**INPUT DATA**

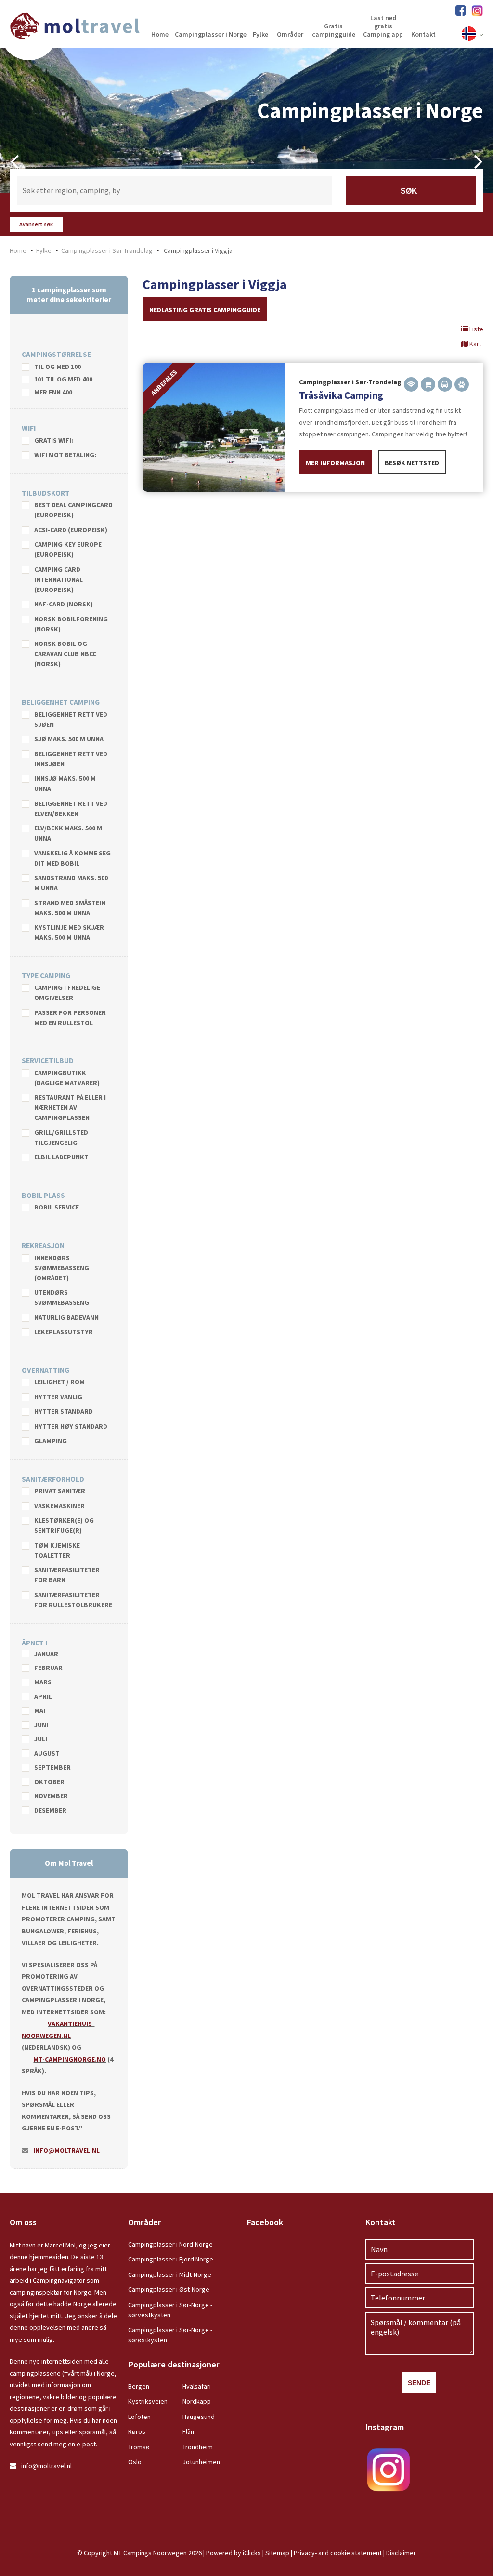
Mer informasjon (335, 463)
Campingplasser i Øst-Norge (168, 2289)
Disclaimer (401, 2553)
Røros (136, 2431)
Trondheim (197, 2447)
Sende (419, 2383)
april (43, 1697)
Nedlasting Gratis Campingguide (204, 309)
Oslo (135, 2462)
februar (48, 1668)
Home (18, 250)
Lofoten (139, 2416)
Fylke (44, 250)
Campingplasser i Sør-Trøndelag (107, 250)
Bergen (138, 2386)
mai (39, 1711)
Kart (474, 344)
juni (41, 1725)
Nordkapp (196, 2401)
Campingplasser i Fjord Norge (170, 2259)
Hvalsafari (196, 2386)
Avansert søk (36, 224)
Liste (475, 329)
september (52, 1768)
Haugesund (198, 2416)
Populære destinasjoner (174, 2364)
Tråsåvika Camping (341, 395)
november (51, 1796)
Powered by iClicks (233, 2553)
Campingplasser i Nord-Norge (170, 2244)
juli (40, 1739)
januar (46, 1654)
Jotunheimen (201, 2462)
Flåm (189, 2431)
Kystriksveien (148, 2401)
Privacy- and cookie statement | (340, 2553)
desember (50, 1810)
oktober (49, 1782)
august (47, 1754)
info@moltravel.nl (66, 2150)
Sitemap (277, 2553)
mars (43, 1682)
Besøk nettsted (412, 463)
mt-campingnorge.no (69, 2059)
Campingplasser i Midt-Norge (169, 2274)
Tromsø (139, 2447)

**WORK TO BE COMPLETED**
In the listing above, locate each line with "Campingplasser" and copy it.

**TASK ANSWER**
Campingplasser i Øst-Norge (168, 2289)
Campingplasser i Sør-Trøndelag (107, 250)
Campingplasser i Fjord Norge (170, 2259)
Campingplasser i Nord-Norge (170, 2244)
Campingplasser i Midt-Norge (169, 2274)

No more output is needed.